Location data for words and elements:

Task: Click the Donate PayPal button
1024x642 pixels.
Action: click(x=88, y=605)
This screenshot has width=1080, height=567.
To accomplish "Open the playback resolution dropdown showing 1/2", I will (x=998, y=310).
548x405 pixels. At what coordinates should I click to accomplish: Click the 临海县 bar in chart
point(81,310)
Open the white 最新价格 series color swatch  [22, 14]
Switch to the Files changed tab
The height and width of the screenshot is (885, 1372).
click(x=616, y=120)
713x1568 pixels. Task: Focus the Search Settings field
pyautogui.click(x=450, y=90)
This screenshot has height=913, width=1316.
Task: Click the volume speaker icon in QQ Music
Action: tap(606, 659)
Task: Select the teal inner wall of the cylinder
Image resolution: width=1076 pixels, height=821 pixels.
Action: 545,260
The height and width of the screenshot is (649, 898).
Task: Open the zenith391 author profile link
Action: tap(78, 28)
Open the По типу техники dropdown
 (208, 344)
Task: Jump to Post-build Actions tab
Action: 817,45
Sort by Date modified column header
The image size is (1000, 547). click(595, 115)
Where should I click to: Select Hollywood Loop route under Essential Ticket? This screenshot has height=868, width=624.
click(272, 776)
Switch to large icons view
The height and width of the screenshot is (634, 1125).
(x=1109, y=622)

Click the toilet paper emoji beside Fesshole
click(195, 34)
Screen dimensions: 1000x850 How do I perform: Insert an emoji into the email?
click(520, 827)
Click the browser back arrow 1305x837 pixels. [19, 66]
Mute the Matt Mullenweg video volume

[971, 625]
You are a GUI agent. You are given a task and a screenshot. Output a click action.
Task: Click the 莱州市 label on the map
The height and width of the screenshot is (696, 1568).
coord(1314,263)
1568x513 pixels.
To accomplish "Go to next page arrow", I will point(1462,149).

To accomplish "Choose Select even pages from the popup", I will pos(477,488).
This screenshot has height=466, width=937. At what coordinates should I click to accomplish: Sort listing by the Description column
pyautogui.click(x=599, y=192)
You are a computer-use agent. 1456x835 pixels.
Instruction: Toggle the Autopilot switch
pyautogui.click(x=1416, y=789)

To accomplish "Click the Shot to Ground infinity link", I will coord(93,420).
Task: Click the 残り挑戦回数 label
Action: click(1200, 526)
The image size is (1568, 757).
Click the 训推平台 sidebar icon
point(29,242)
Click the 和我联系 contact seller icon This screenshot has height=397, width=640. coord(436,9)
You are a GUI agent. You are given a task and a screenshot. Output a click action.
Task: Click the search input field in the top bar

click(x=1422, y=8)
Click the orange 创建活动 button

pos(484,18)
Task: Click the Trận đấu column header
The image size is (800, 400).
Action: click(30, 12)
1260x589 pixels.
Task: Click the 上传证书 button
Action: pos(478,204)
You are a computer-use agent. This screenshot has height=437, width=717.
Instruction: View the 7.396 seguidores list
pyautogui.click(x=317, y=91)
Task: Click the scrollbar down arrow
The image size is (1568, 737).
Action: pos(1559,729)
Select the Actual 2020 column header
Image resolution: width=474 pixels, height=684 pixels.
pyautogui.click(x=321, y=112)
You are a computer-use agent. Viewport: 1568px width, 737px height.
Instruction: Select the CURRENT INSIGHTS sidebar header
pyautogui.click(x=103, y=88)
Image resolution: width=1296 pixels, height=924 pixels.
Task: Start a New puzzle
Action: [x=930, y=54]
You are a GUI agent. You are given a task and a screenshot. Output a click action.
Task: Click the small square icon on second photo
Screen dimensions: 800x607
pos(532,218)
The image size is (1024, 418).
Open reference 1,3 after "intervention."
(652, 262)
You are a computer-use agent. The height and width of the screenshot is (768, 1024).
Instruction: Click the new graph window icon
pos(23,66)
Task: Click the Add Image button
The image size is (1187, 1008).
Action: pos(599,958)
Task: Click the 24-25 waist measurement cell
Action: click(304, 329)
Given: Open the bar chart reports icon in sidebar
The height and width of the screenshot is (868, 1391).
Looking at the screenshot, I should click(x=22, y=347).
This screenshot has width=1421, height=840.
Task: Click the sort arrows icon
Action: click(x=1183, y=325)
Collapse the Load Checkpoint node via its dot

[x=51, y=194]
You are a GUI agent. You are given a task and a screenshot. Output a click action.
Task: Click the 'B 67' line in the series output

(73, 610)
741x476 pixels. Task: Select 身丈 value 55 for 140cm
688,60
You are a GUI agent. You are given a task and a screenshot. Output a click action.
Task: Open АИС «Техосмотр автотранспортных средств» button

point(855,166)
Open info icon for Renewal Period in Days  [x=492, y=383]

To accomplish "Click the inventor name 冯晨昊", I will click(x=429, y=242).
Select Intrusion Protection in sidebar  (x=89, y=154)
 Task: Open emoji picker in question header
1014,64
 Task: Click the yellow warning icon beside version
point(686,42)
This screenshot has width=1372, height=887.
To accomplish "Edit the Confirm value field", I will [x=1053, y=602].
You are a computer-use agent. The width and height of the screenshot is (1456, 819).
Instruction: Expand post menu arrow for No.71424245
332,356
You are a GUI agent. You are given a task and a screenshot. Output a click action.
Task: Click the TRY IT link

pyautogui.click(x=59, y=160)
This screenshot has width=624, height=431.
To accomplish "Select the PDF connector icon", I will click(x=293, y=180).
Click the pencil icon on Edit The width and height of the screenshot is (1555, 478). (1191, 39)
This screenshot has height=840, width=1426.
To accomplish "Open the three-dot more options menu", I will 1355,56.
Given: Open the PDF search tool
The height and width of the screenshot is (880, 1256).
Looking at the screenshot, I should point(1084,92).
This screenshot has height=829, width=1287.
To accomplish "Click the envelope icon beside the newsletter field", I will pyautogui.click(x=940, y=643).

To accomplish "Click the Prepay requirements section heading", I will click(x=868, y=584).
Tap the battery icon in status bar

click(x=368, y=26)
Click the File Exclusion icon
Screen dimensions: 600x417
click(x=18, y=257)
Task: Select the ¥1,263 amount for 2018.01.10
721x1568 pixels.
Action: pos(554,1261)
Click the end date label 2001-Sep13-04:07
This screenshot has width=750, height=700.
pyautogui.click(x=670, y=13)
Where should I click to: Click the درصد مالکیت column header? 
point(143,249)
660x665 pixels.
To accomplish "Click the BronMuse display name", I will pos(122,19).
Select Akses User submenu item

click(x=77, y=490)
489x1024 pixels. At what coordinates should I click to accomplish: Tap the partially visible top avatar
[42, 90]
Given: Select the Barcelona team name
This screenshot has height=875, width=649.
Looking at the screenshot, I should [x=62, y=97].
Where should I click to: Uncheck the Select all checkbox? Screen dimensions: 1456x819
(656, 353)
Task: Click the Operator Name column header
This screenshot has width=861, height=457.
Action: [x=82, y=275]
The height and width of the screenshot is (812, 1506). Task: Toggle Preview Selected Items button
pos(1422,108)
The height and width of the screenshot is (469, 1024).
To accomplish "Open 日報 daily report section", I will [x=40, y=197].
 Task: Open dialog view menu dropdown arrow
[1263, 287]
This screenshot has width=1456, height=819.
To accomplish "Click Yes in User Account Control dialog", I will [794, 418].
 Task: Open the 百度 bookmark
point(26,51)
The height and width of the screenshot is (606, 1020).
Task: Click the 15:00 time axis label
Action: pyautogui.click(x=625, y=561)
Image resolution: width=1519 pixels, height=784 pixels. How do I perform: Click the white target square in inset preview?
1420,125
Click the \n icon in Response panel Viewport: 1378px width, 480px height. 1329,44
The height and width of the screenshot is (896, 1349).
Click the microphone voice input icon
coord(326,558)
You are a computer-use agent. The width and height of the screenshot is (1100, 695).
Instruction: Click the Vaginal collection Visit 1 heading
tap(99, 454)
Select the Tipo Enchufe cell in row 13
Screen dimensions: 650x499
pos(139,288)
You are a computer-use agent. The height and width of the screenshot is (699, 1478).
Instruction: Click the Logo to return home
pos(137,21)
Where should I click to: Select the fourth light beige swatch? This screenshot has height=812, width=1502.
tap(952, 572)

» What is expected
Reproduce word for word the stretch of the listing from the line containing "Open the По типу техники dropdown" through the line containing "The image size is (1000, 547).", with both of those lines included.

» Solution
Open the По типу техники dropdown
 (208, 344)
Task: Jump to Post-build Actions tab
Action: 817,45
Sort by Date modified column header
The image size is (1000, 547). click(595, 115)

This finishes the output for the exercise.